[RFC] Unified Static Memory Planning

manupa-arm · June 8, 2021, 3:50pm

areusch:

Ok—when you say “load a packed function of the tvm_main instead of json,” do you mean simply that GraphExecutor#run could just call tvm_main? If we make GraphExecutor effectively consume the results of this interface, seems like that would effectively change SetupStorage to issue basically 3 (or maybe a few more) allocate calls:

for the input data (optional)

for the CPU workspace pool

for the output data

there could be additional calls if there are additional e.g. accelerator buffers

I think such a proposal might work to unify the memory planning around this AoT-based approach, but there are some cases which might mean we need to relax this proposal a bit–for instance, the part about passing only the memory pools to operators. it may be that in order to support overriding parameters at runtime (which GraphExecutor currently allows), we need to keep with passing individual function arguments, but these can be arranged (by AOT or GraphExecutor) to merely be offsets into the memory pools (or then be overridden to user-supplied tensors).

That broadly aligns with our thinking.

The proposed USMP’s actual “component” interface will be quite similiar to TVMC CLI additions.
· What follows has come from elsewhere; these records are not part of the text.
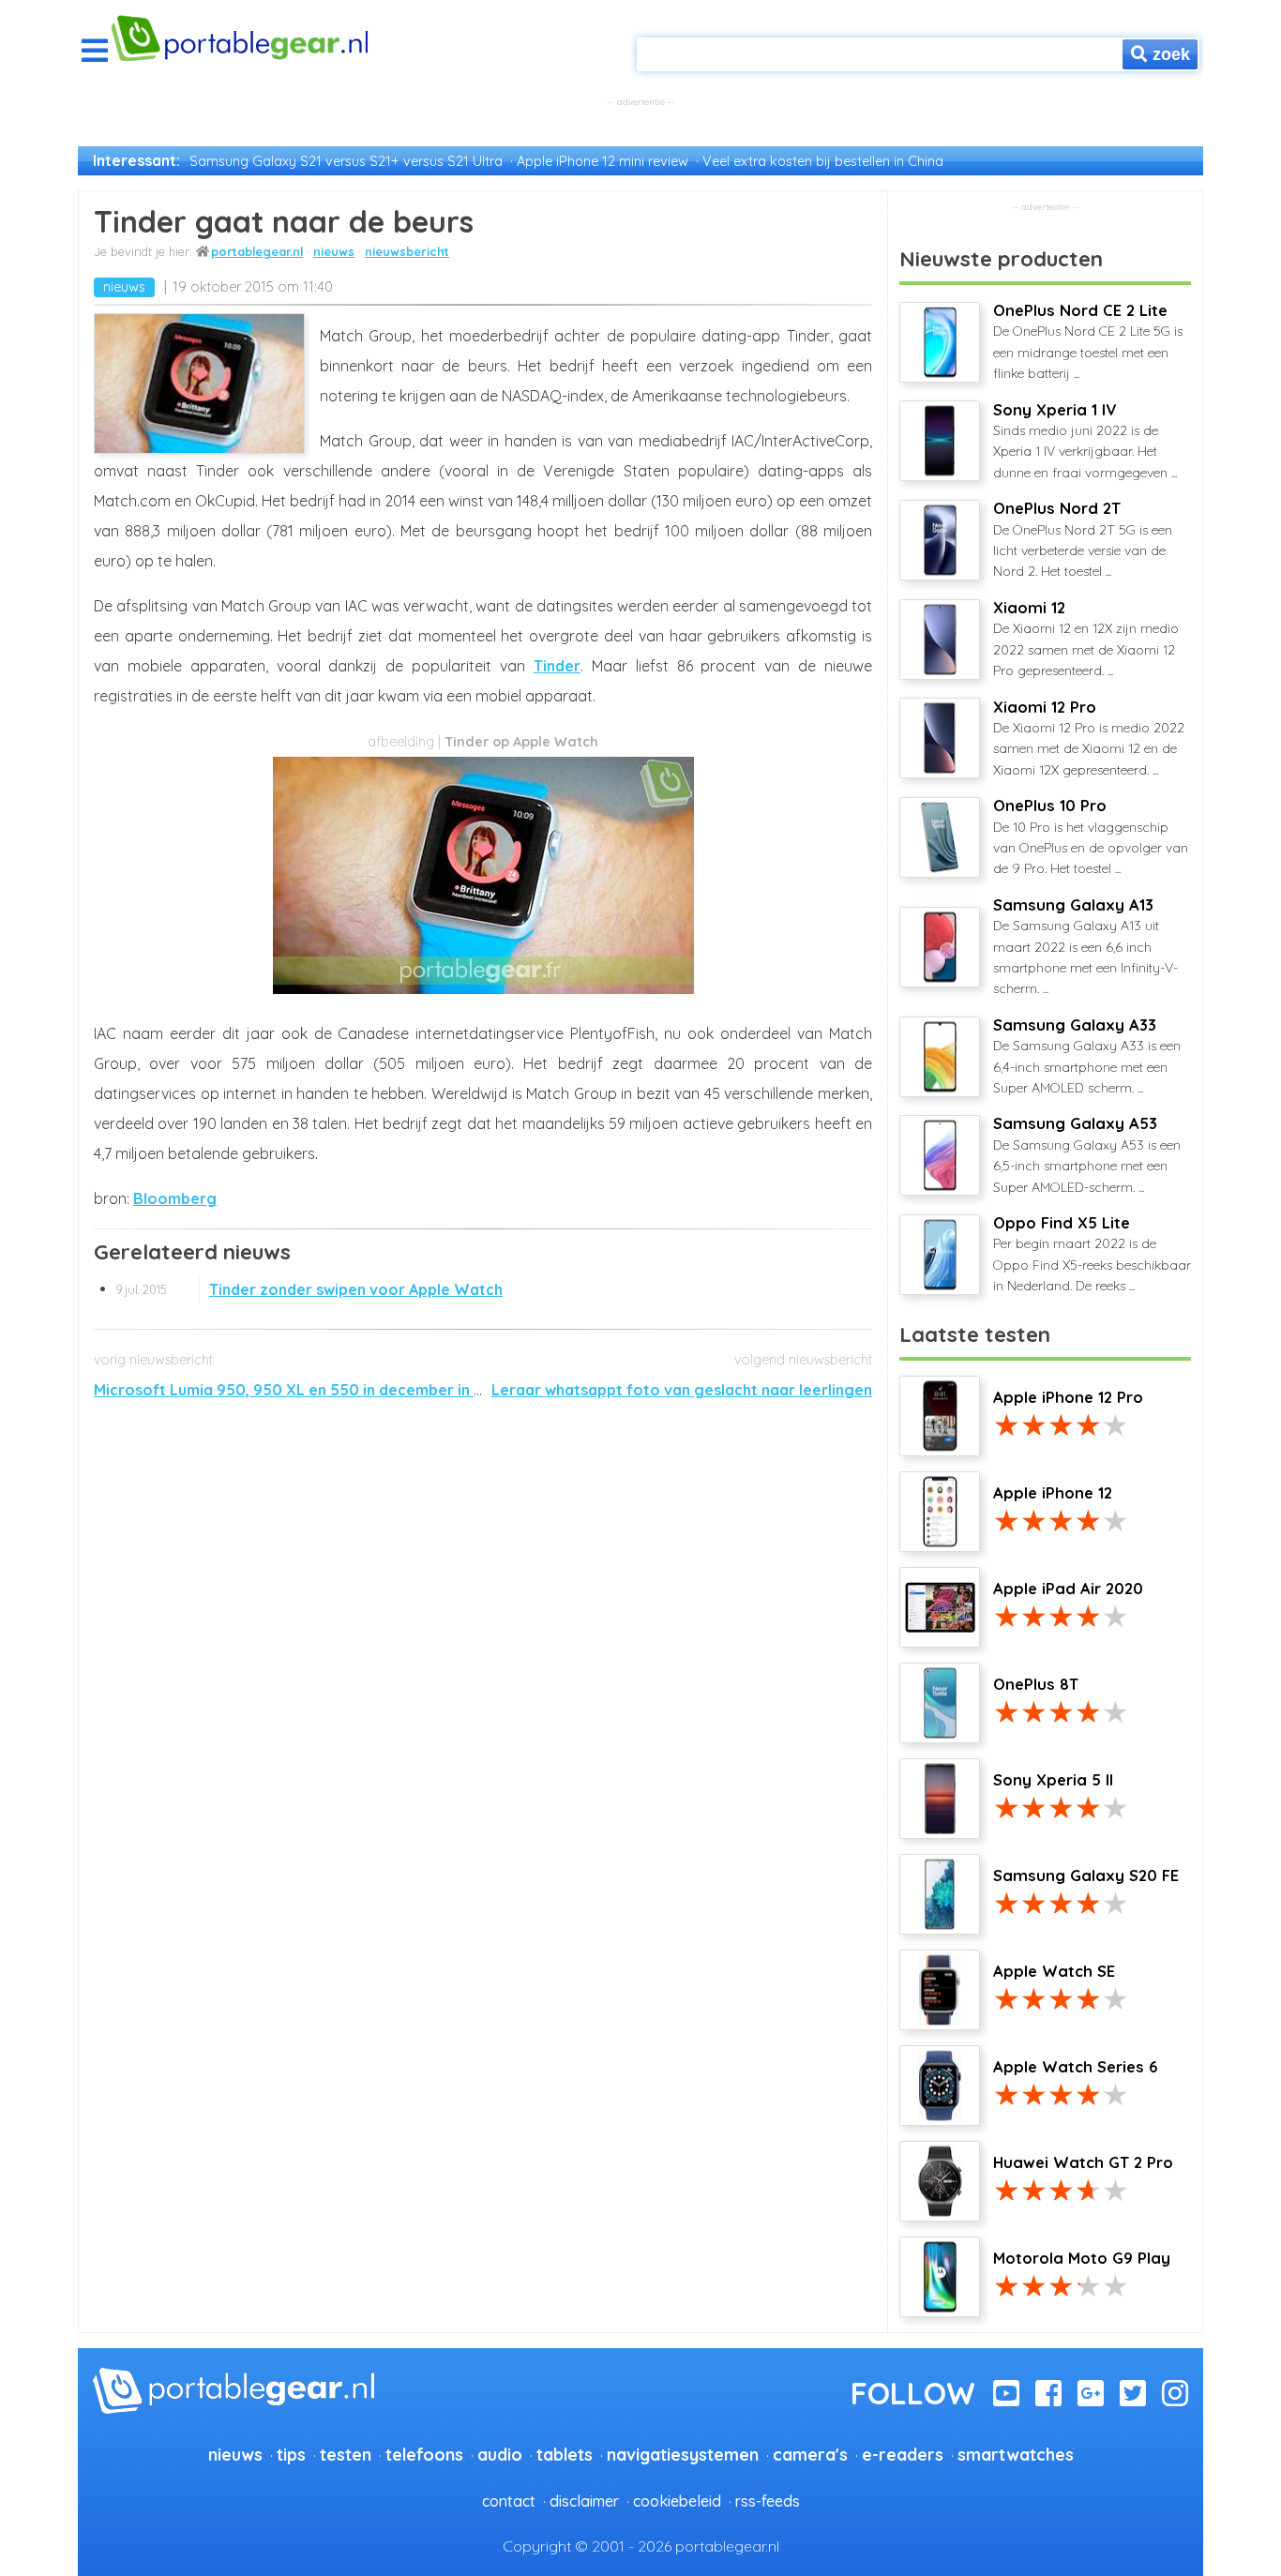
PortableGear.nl (257, 251)
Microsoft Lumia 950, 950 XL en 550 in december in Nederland (322, 1389)
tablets (564, 2454)
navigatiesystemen (683, 2454)
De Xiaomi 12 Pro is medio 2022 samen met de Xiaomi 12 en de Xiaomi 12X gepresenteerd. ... (1088, 738)
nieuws (333, 251)
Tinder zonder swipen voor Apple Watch (309, 1289)
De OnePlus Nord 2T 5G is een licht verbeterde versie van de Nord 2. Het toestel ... (1082, 539)
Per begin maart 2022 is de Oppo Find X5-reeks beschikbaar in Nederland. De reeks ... (1092, 1253)
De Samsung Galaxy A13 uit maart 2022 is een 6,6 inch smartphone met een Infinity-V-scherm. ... (1085, 947)
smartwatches (1015, 2454)
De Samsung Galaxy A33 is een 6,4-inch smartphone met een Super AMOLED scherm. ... (1087, 1056)
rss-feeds (767, 2501)
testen (345, 2454)
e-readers (902, 2454)
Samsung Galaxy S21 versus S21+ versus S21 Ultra (346, 161)
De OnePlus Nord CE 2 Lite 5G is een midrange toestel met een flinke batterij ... (1088, 341)
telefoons (424, 2454)
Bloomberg (175, 1198)
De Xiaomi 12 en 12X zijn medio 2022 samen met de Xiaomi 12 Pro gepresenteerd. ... (1086, 638)
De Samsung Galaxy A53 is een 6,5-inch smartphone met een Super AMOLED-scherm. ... (1087, 1154)
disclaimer (584, 2501)
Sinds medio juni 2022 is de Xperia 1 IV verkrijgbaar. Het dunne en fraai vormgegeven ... (1085, 440)
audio (499, 2454)
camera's (810, 2454)
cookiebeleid (677, 2501)
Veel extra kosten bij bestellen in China (822, 161)
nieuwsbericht (407, 251)
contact (508, 2501)
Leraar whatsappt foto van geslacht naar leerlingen (681, 1389)
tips (291, 2454)
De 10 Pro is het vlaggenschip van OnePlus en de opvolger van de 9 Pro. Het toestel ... (1090, 836)
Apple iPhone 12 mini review (602, 161)
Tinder (557, 665)
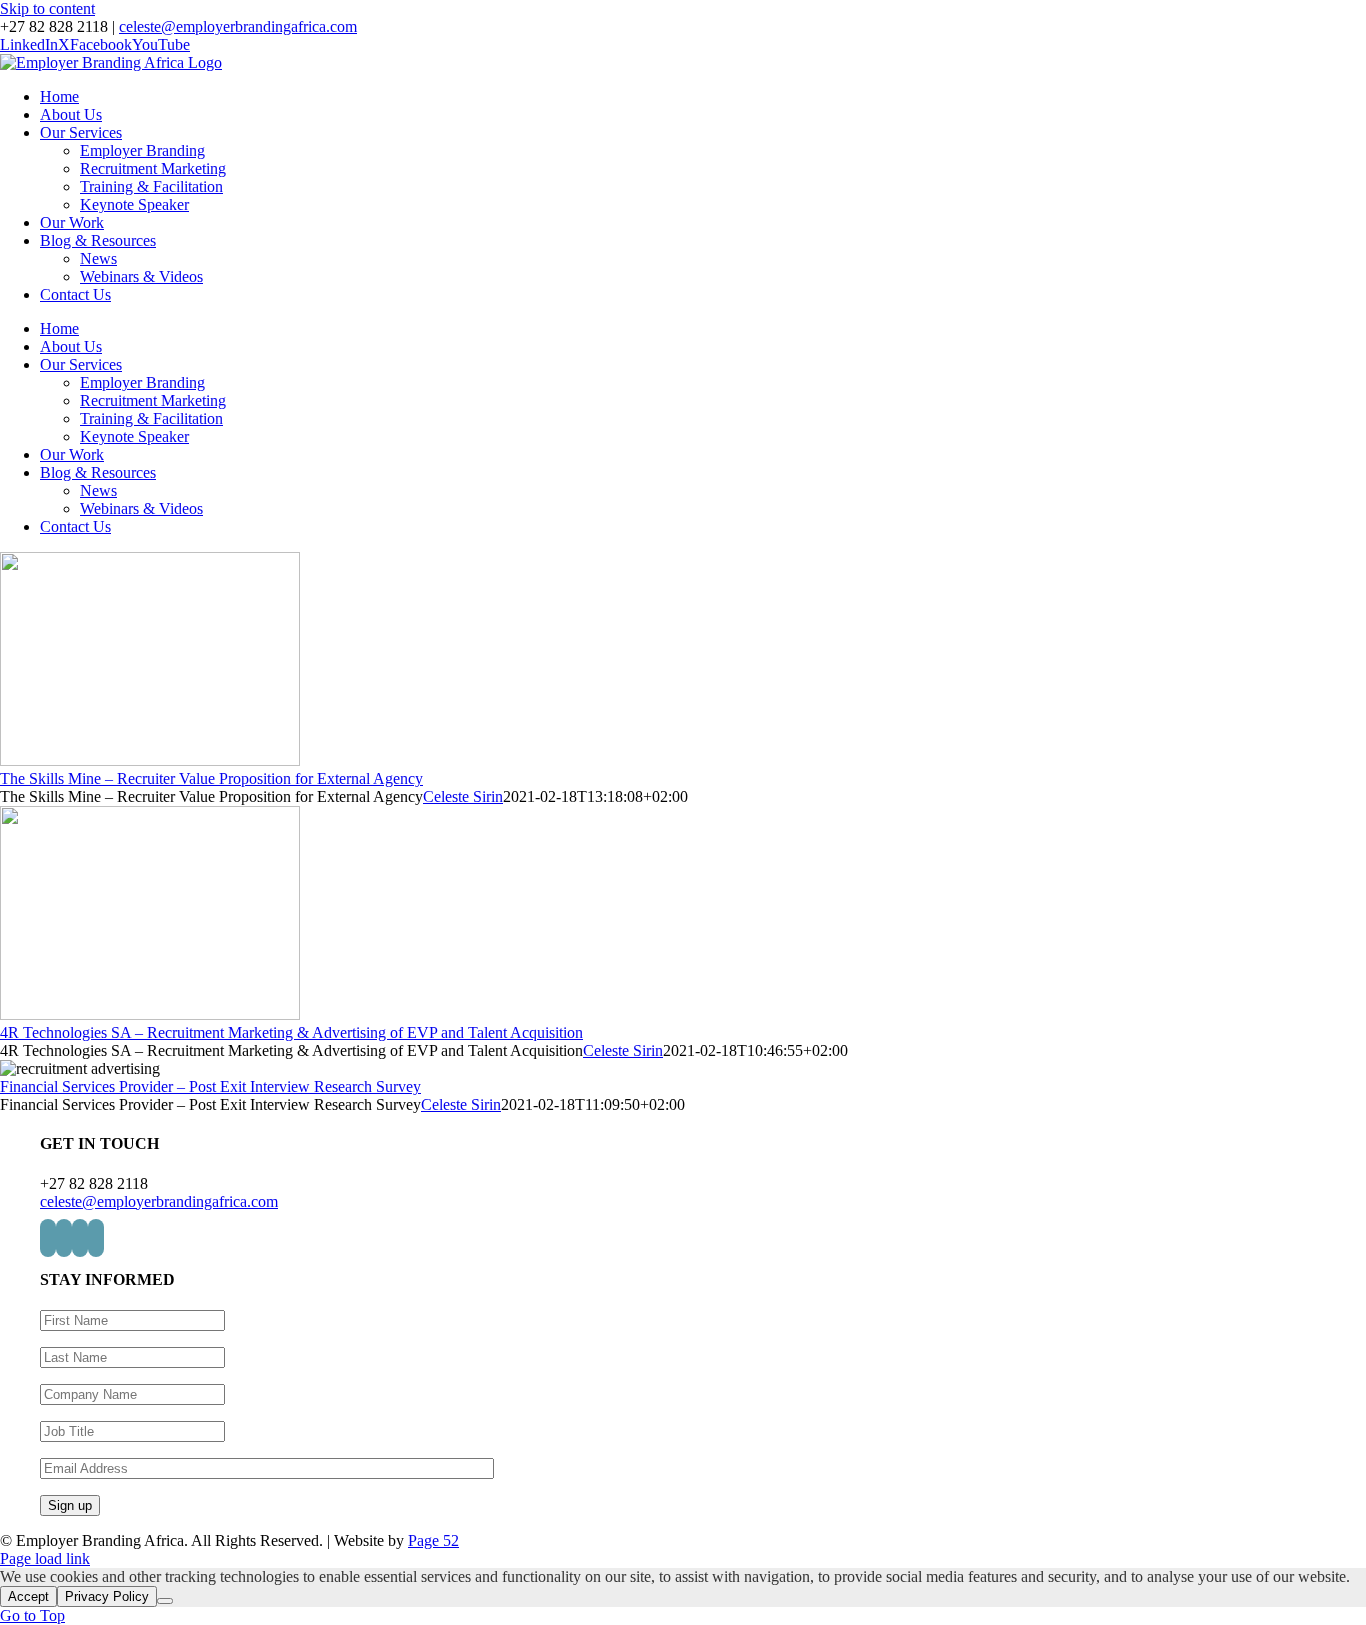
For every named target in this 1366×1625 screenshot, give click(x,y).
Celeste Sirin (463, 796)
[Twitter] (64, 1238)
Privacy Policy (107, 1596)
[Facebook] (80, 1238)
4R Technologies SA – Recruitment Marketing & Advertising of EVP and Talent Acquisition (291, 1032)
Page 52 (433, 1540)
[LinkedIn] (48, 1238)
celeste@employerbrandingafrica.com (238, 26)
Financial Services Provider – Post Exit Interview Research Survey (210, 1086)
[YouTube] (96, 1238)
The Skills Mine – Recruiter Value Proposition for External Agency (211, 778)
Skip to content (47, 8)
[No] (165, 1601)
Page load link (45, 1558)
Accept (28, 1596)
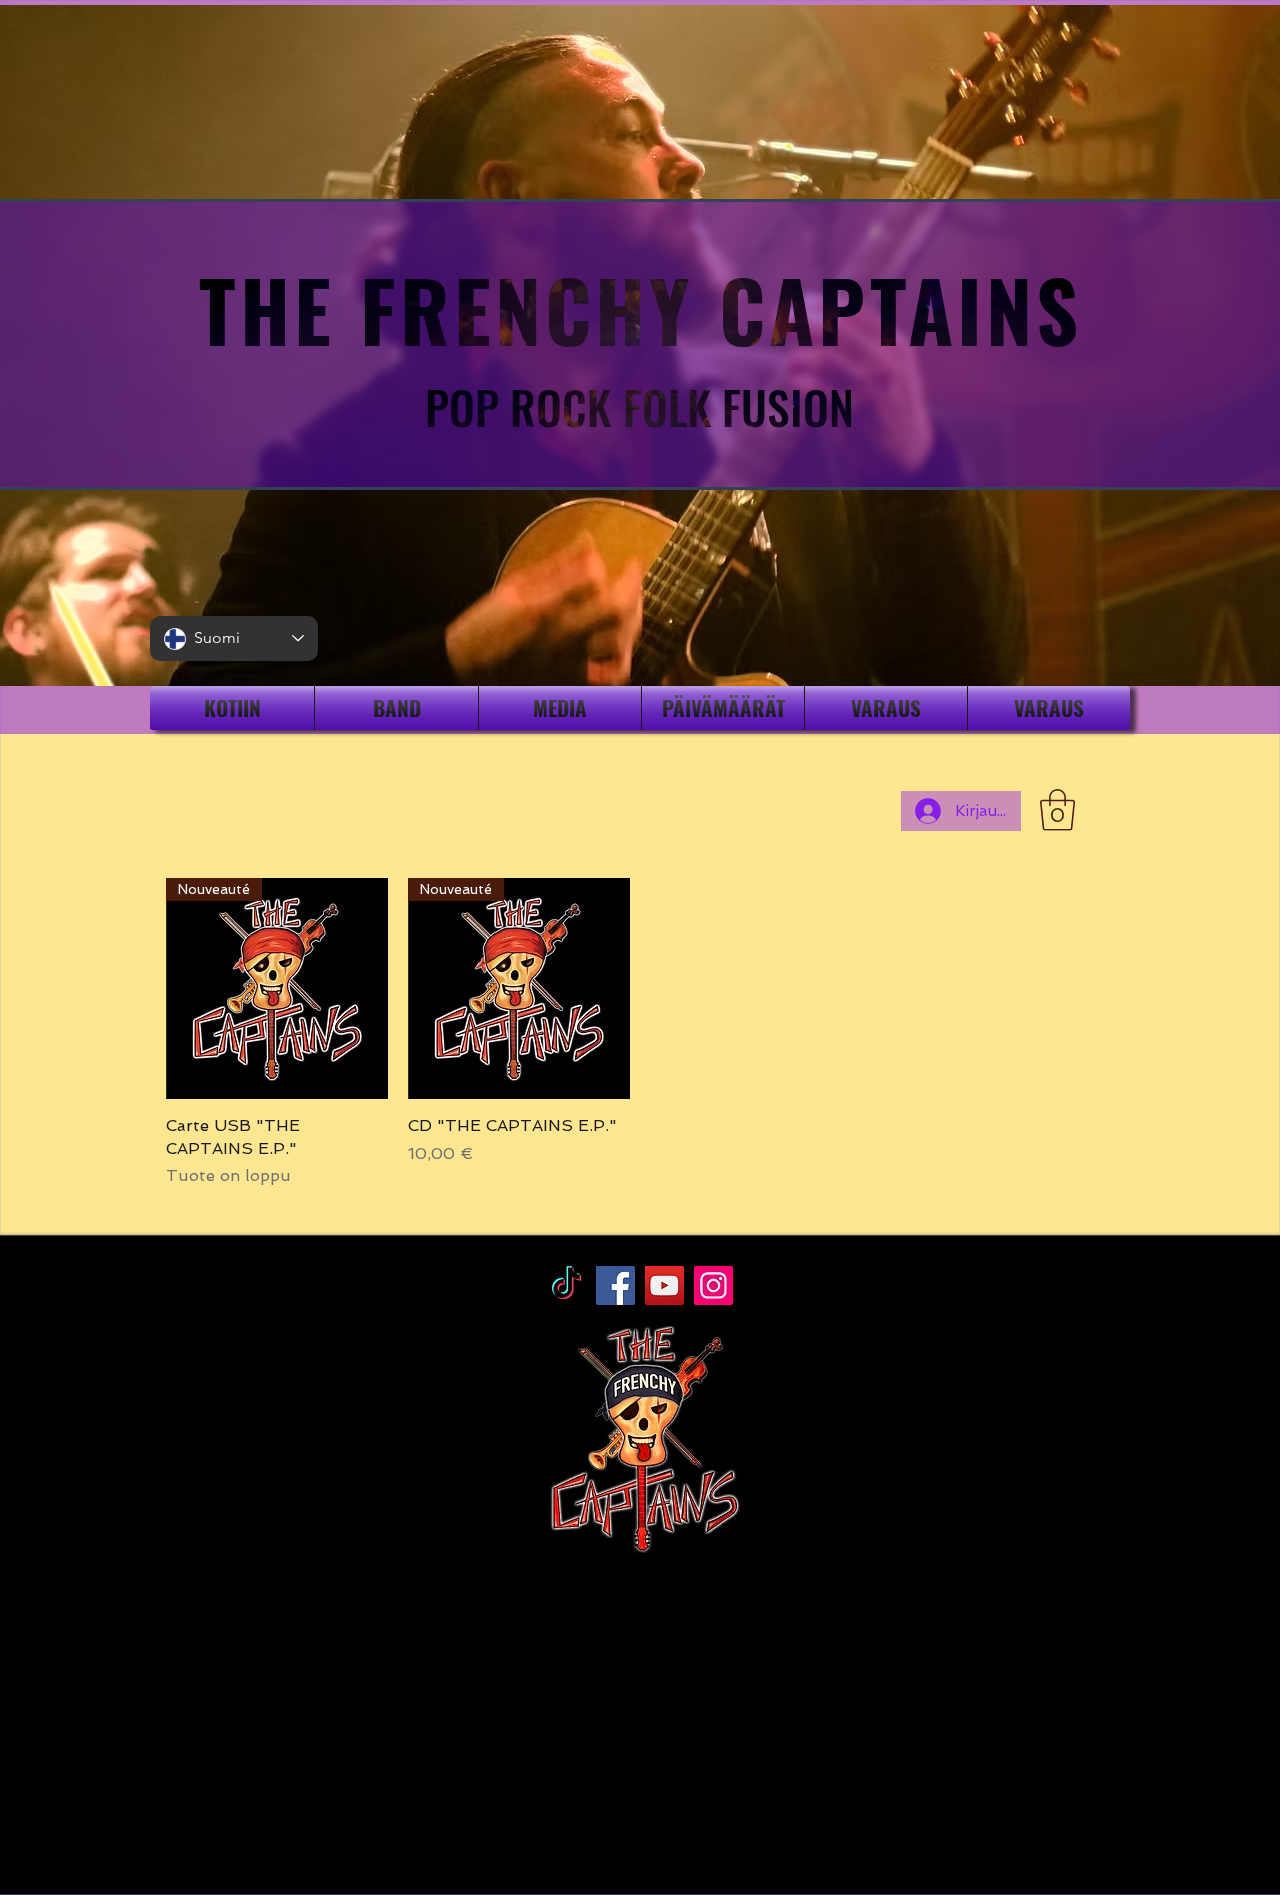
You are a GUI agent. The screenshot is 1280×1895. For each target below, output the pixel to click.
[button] (1057, 810)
Therefore, graph executor flow could use “–with-parameter-buffer” to make USMP expose the parameter buffer to the actual executor runtime – so that the executor could update constants with known offsets.

Regarding specific parameter updates, since the relay pipeline run passes such FoldConstants, would it be safe to do specific parameter updates ? Anyway, if thats the case, we could use the same way it uses to know which parameters to update to using offsets instead.

Ack, yes maybe we should not limit this in the design.

I see, I think you are querying about attributes of the pools itself.

Initially, we are starting with “name” and “target” to identify the pool uniquely and which targets could access them, respectively.

However, going forward we are going to provide a guide “size” for the buffer to be used, which we could use to distribute tensors (if there are options) based on memory pressure – hence the guide.

Going a bit further out, we are planning append more metadata such as “bandwith” for the buffers, but to be used by scheduler to redact pools based on where they want them placed (in some cases where we might use double_buffering, rolling_buffers using scheduling primitives) – that goes hand-in-hand with performance required.